• TASK BRIEF:
Rewrite everything from the line containing "Mark the lowest data point on the line" down to the end of the entries, keeping the requests and scaling each click coordinate in the answers by 2.15, rounded to whole numbers with halves going up. Leave the pictures out.

Items from a dataset
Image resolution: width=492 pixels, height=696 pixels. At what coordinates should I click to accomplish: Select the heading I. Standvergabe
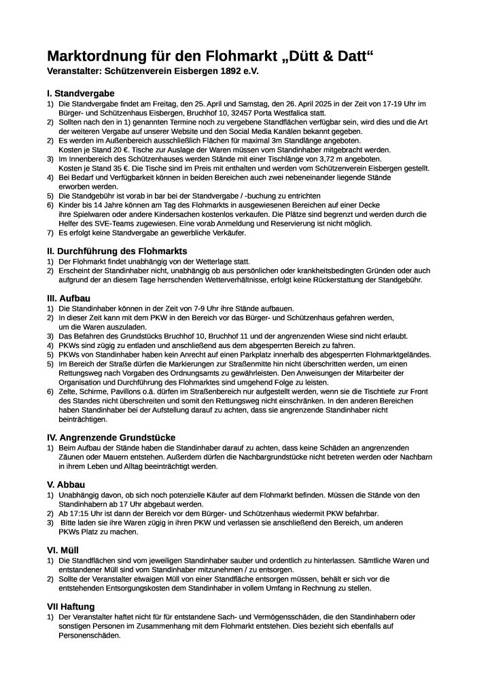point(80,93)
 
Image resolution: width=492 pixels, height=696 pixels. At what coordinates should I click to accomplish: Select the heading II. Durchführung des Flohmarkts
point(116,251)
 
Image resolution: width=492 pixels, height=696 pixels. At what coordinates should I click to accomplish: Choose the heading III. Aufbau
point(69,298)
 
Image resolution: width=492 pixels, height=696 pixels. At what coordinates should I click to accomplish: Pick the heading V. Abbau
point(66,484)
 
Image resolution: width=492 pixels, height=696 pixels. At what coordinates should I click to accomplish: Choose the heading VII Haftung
point(71,606)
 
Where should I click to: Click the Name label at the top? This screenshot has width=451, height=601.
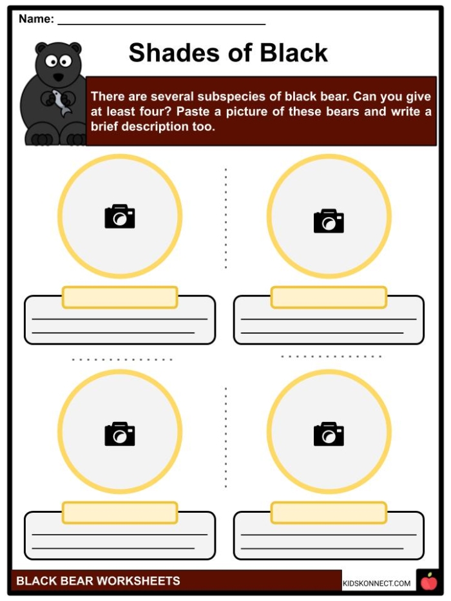pyautogui.click(x=36, y=19)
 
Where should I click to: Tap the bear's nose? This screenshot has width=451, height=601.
pyautogui.click(x=58, y=76)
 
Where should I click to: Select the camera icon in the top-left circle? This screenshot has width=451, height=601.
pyautogui.click(x=120, y=216)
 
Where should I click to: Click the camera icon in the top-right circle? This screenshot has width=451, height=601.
pyautogui.click(x=329, y=220)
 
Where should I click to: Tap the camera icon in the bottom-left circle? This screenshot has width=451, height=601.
pyautogui.click(x=120, y=434)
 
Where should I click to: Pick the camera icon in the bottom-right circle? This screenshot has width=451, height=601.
pyautogui.click(x=329, y=434)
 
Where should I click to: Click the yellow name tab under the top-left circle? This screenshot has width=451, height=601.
pyautogui.click(x=120, y=297)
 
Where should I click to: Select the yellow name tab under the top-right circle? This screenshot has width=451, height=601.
pyautogui.click(x=329, y=297)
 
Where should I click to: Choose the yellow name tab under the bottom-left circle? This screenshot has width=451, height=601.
pyautogui.click(x=120, y=513)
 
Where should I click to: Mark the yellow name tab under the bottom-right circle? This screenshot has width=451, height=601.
pyautogui.click(x=329, y=513)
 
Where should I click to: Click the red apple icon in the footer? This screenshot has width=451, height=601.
pyautogui.click(x=428, y=582)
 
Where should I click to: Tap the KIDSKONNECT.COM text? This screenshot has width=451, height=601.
pyautogui.click(x=376, y=584)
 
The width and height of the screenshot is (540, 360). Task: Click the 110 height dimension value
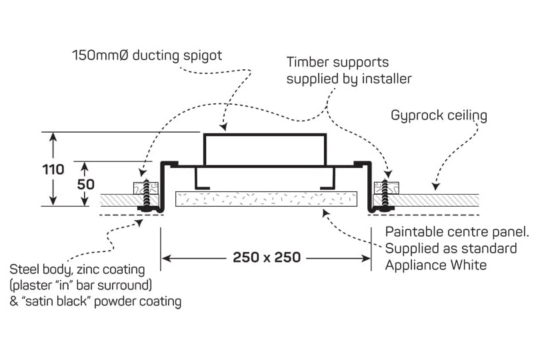(x=53, y=169)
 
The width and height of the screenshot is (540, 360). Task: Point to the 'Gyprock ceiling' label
(x=439, y=115)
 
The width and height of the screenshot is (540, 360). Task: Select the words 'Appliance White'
(x=436, y=265)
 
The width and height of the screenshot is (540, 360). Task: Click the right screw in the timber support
(x=384, y=195)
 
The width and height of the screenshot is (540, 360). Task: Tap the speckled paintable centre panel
(x=266, y=199)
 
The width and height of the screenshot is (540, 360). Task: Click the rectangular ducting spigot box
(x=265, y=149)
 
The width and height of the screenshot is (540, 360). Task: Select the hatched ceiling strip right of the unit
(x=437, y=200)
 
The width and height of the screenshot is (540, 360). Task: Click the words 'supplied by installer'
(x=349, y=79)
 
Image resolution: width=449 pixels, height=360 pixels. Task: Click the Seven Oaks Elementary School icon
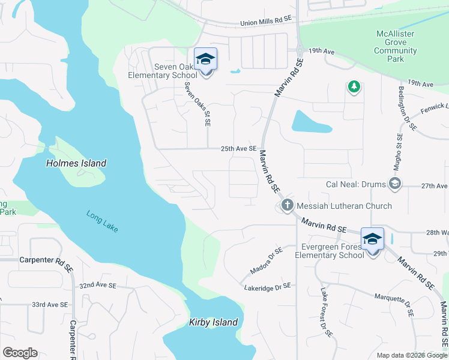[205, 59]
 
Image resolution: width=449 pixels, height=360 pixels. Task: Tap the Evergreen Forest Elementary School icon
[372, 239]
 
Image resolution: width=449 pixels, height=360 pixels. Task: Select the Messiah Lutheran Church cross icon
[287, 206]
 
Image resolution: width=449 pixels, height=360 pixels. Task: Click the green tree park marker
[354, 87]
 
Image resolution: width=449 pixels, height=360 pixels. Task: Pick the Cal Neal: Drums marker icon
[394, 183]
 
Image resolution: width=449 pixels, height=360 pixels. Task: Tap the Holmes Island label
[76, 163]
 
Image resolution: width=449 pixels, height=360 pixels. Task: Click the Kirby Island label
[214, 322]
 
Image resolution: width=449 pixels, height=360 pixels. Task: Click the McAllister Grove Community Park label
[396, 47]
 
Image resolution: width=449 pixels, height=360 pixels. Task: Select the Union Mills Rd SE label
[265, 20]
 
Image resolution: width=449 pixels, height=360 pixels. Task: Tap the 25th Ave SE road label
[238, 149]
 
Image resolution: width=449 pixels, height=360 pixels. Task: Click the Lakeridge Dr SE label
[267, 287]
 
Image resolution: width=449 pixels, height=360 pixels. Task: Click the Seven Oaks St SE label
[197, 103]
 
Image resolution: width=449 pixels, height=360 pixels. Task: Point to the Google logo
[20, 353]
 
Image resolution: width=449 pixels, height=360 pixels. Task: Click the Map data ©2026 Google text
[411, 355]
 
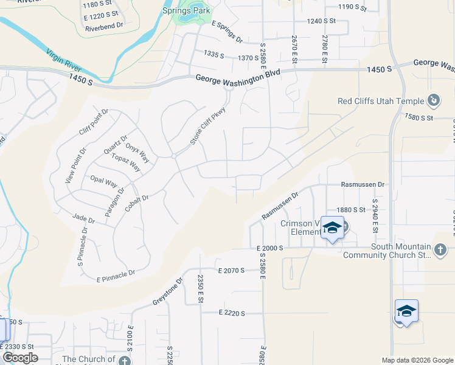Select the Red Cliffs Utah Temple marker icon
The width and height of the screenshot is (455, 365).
coord(434,100)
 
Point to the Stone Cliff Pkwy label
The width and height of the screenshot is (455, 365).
coord(204,125)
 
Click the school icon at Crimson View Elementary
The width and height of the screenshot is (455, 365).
coord(332,229)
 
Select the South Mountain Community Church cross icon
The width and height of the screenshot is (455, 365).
coord(440,249)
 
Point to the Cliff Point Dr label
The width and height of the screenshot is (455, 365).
coord(93,122)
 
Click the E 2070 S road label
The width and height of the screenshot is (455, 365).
coord(231,269)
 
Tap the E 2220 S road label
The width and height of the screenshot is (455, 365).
coord(231,313)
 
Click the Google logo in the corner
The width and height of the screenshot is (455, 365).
coord(20,358)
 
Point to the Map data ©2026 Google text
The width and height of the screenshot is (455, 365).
coord(416,360)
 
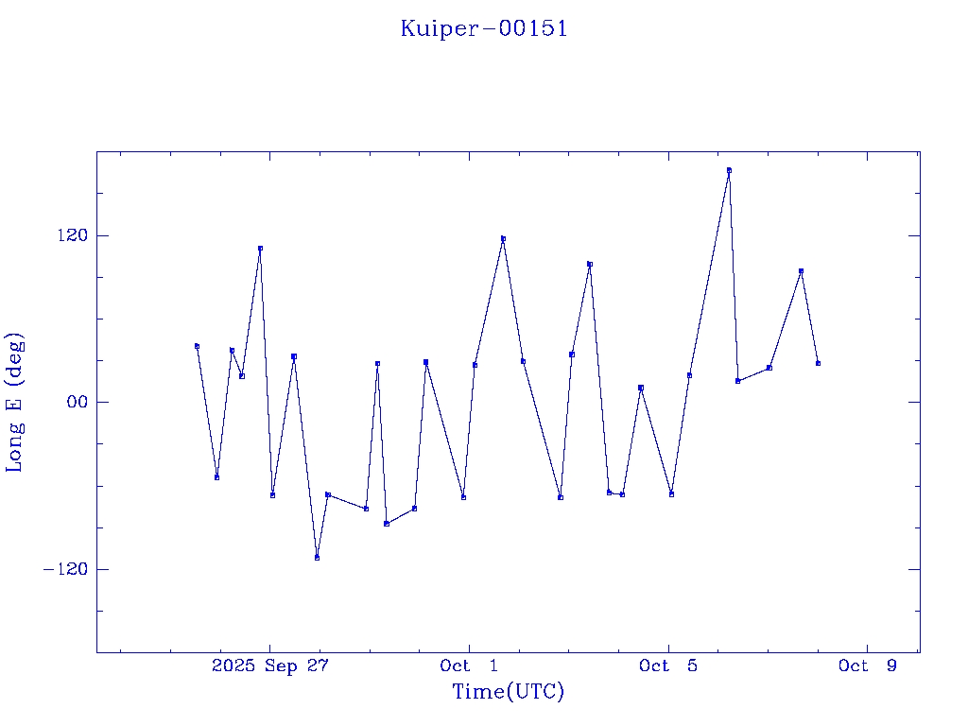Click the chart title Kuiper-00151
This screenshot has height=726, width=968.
[x=484, y=28]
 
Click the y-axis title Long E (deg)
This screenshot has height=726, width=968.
[x=15, y=402]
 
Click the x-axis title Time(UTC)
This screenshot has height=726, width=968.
[x=508, y=692]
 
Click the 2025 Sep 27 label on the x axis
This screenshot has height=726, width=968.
[x=269, y=666]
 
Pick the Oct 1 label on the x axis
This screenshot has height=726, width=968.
[x=469, y=666]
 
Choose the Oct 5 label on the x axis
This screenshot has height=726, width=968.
[x=668, y=666]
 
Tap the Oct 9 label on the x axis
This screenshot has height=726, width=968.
[x=868, y=666]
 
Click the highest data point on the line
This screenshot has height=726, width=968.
[x=729, y=170]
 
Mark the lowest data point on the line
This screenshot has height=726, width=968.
[x=317, y=558]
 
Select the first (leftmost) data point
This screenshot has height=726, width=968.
[x=197, y=346]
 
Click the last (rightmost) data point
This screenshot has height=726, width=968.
[x=818, y=363]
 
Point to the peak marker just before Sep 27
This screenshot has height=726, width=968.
[x=260, y=249]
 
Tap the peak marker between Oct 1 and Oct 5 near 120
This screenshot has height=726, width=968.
[x=503, y=239]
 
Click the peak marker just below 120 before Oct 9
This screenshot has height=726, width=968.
[x=801, y=271]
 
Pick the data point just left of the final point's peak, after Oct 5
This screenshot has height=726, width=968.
[x=769, y=368]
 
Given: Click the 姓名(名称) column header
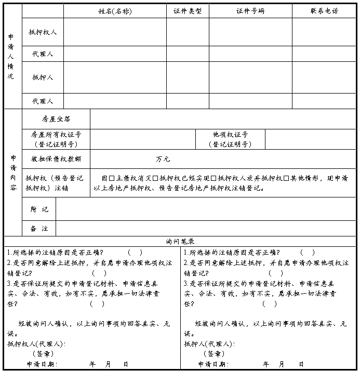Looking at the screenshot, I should click(115, 11).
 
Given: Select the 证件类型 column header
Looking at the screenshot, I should click(188, 11).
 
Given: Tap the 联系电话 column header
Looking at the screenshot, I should click(324, 11).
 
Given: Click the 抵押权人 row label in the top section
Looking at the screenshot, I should click(43, 32).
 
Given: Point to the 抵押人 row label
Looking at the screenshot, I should click(43, 77).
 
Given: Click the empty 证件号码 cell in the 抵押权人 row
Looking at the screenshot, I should click(250, 32).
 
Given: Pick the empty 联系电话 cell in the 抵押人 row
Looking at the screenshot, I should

• REPLY:
Mark the lowest data point on the line
This screenshot has height=726, width=968.
[x=682, y=1200]
 
Select the first (leftmost) data point
This screenshot has height=726, width=968.
[x=424, y=744]
 
Click the last (rightmost) data point
This screenshot has height=726, width=968.
[x=1759, y=780]
 
Point to the peak marker just before Sep 27
This screenshot has height=726, width=968.
[x=559, y=535]
 
Tap the peak marker between Oct 1 and Oct 5 near 120
This screenshot has height=726, width=968.
[x=1081, y=514]
 
Click the peak marker just below 120 before Oct 9
This screenshot has height=726, width=968.
[x=1722, y=583]
 
Pick the data point just left of the final point's peak, after Oct 5
This screenshot has height=726, width=968.
[x=1653, y=791]
 
Given: Click the 姓名(名称) column header
Looking at the screenshot, I should click(247, 24).
 
Given: Select the 证件类型 column header
Looking at the screenshot, I should click(404, 24).
 
Given: Tap the 联系电话 column header
Looking at the screenshot, I should click(697, 24).
 
Given: Click the 抵押权人 row label in the top section
Looking at the screenshot, I should click(92, 69).
 
Given: Point to the 抵押人 row label
Looking at the screenshot, I should click(92, 166).
 
Given: Click the empty 证件号码 cell in the 抵押权人 row
Looking at the screenshot, I should click(538, 69).
 
Given: Pick the empty 联系电话 cell in the 抵押人 row
Looking at the screenshot, I should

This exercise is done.